Work request » Please repeat every entry that follows, keeping each one exactly the same.

Records from a collection »
========================

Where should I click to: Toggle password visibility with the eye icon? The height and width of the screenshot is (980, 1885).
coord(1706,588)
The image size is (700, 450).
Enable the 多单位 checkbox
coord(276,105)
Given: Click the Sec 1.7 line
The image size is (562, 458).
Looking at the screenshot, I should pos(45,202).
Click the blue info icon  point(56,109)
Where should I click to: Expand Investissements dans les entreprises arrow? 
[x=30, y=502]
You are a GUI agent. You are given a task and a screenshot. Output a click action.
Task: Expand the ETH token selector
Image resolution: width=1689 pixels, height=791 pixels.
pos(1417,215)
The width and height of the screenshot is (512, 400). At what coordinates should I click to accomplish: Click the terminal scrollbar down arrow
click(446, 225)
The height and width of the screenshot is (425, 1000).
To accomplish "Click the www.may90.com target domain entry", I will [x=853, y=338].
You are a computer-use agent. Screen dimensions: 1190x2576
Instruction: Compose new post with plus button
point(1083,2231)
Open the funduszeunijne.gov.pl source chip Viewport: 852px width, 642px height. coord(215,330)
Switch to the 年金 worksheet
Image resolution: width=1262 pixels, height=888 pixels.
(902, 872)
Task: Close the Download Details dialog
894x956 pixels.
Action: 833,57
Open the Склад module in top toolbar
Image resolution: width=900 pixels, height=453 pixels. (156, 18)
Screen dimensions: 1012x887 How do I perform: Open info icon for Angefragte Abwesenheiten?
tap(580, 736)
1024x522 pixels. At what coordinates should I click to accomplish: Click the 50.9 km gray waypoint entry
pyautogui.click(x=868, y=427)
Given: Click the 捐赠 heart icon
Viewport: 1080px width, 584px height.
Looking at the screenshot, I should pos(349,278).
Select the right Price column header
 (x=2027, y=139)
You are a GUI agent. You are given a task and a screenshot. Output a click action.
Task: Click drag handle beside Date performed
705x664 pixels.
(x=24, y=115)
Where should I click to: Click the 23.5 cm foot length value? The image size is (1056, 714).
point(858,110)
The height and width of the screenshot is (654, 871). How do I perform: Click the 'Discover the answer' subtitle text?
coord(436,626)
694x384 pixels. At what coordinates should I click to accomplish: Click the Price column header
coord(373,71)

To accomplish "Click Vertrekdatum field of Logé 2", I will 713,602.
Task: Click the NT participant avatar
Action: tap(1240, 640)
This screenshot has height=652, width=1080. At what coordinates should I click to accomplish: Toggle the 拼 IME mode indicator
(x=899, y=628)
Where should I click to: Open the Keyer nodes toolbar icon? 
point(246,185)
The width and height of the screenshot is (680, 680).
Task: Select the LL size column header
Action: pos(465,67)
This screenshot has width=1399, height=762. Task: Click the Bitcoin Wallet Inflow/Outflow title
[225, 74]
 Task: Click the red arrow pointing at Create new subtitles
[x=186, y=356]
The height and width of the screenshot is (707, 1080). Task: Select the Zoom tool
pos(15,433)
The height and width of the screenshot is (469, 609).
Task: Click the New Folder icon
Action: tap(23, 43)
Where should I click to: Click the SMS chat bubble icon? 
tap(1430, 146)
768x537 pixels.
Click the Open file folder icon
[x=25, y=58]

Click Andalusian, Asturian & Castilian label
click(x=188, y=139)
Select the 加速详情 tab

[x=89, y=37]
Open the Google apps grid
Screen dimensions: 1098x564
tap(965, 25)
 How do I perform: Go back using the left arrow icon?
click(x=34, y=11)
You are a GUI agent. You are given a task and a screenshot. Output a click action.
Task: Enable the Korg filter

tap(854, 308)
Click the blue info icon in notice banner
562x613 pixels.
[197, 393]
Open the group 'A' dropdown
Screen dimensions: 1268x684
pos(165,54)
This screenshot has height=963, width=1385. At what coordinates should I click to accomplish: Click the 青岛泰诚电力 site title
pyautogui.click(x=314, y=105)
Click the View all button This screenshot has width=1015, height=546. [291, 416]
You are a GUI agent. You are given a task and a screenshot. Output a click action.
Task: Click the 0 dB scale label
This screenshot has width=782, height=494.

========================

Answer below »
Where should I click to: Toggle password visibility with the eye icon? The height and width of the screenshot is (980, 1885).
coord(1706,588)
The image size is (700, 450).
Enable the 多单位 checkbox
coord(276,105)
Given: Click the Sec 1.7 line
The image size is (562, 458).
Looking at the screenshot, I should pos(45,202).
Click the blue info icon  point(56,109)
Where should I click to: Expand Investissements dans les entreprises arrow? 
[x=30, y=502]
You are a GUI agent. You are given a task and a screenshot. Output a click action.
Task: Expand the ETH token selector
Image resolution: width=1689 pixels, height=791 pixels.
pos(1417,215)
The width and height of the screenshot is (512, 400). At what coordinates should I click to accomplish: Click the terminal scrollbar down arrow
click(446, 225)
The height and width of the screenshot is (425, 1000).
To accomplish "Click the www.may90.com target domain entry", I will [x=853, y=338].
You are a computer-use agent. Screen dimensions: 1190x2576
Instruction: Compose new post with plus button
point(1083,2231)
Open the funduszeunijne.gov.pl source chip Viewport: 852px width, 642px height. coord(215,330)
Switch to the 年金 worksheet
Image resolution: width=1262 pixels, height=888 pixels.
(902, 872)
Task: Close the Download Details dialog
894x956 pixels.
Action: 833,57
Open the Склад module in top toolbar
Image resolution: width=900 pixels, height=453 pixels. (156, 18)
Screen dimensions: 1012x887 How do I perform: Open info icon for Angefragte Abwesenheiten?
tap(580, 736)
1024x522 pixels. At what coordinates should I click to accomplish: Click the 50.9 km gray waypoint entry
pyautogui.click(x=868, y=427)
Given: Click the 捐赠 heart icon
Viewport: 1080px width, 584px height.
Looking at the screenshot, I should pos(349,278).
Select the right Price column header
 (x=2027, y=139)
You are a GUI agent. You are given a task and a screenshot. Output a click action.
Task: Click drag handle beside Date performed
705x664 pixels.
(x=24, y=115)
Where should I click to: Click the 23.5 cm foot length value? The image size is (1056, 714).
point(858,110)
The height and width of the screenshot is (654, 871). How do I perform: Click the 'Discover the answer' subtitle text?
coord(436,626)
694x384 pixels. At what coordinates should I click to accomplish: Click the Price column header
coord(373,71)

To accomplish "Click Vertrekdatum field of Logé 2", I will 713,602.
Task: Click the NT participant avatar
Action: tap(1240, 640)
This screenshot has height=652, width=1080. At what coordinates should I click to accomplish: Toggle the 拼 IME mode indicator
(x=899, y=628)
Where should I click to: Open the Keyer nodes toolbar icon? 
point(246,185)
The width and height of the screenshot is (680, 680).
Task: Select the LL size column header
Action: pos(465,67)
This screenshot has width=1399, height=762. Task: Click the Bitcoin Wallet Inflow/Outflow title
[225, 74]
 Task: Click the red arrow pointing at Create new subtitles
[x=186, y=356]
The height and width of the screenshot is (707, 1080). Task: Select the Zoom tool
pos(15,433)
The height and width of the screenshot is (469, 609).
Task: Click the New Folder icon
Action: tap(23, 43)
Where should I click to: Click the SMS chat bubble icon? 
tap(1430, 146)
768x537 pixels.
Click the Open file folder icon
[x=25, y=58]

Click Andalusian, Asturian & Castilian label
click(x=188, y=139)
Select the 加速详情 tab

[x=89, y=37]
Open the Google apps grid
Screen dimensions: 1098x564
tap(965, 25)
 How do I perform: Go back using the left arrow icon?
click(x=34, y=11)
You are a GUI agent. You are given a task and a screenshot. Output a click action.
Task: Enable the Korg filter

tap(854, 308)
Click the blue info icon in notice banner
562x613 pixels.
[197, 393]
Open the group 'A' dropdown
Screen dimensions: 1268x684
pos(165,54)
This screenshot has height=963, width=1385. At what coordinates should I click to accomplish: Click the 青岛泰诚电力 site title
pyautogui.click(x=314, y=105)
Click the View all button This screenshot has width=1015, height=546. [291, 416]
You are a GUI agent. You are given a task and a screenshot. Output a click action.
Task: Click the 0 dB scale label
This screenshot has width=782, height=494.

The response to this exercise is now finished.